──────── Records

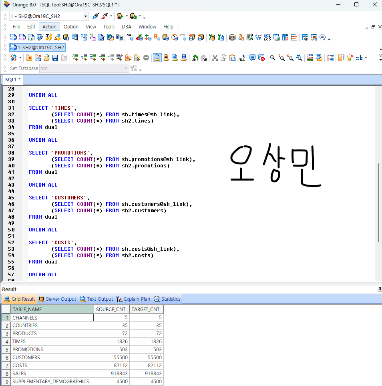Click the Save file icon
Screen dimensions: 382x386
[55, 58]
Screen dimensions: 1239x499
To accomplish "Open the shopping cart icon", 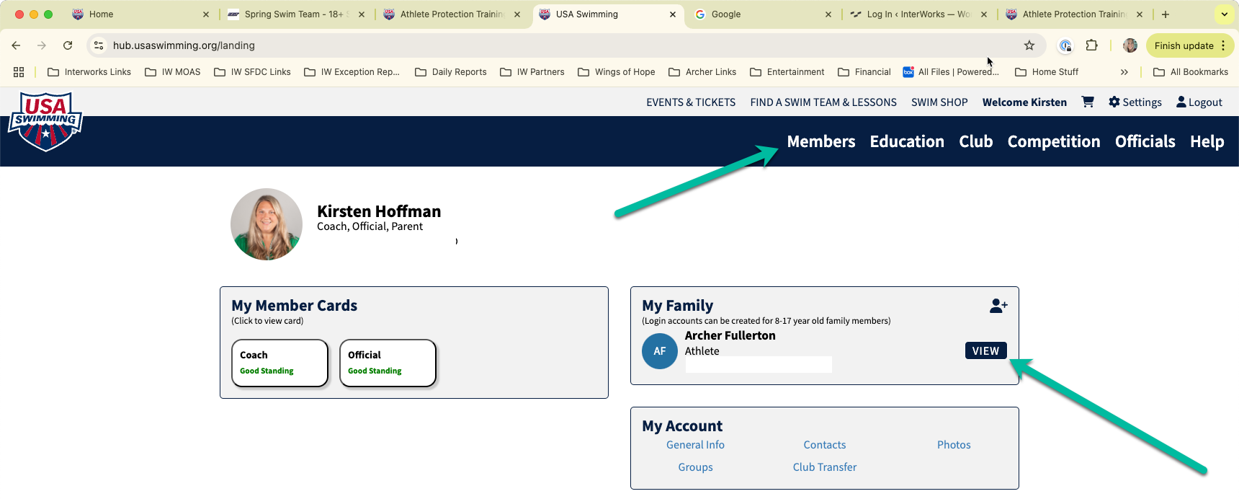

────────────────

- What this task involves: What is needed is an exact copy of the lines from the one containing "Screen dimensions: 1239x499" through the last line of the records, with every picture left out.

- Expected answer:
Screen dimensions: 1239x499
To accomplish "Open the shopping cart icon", 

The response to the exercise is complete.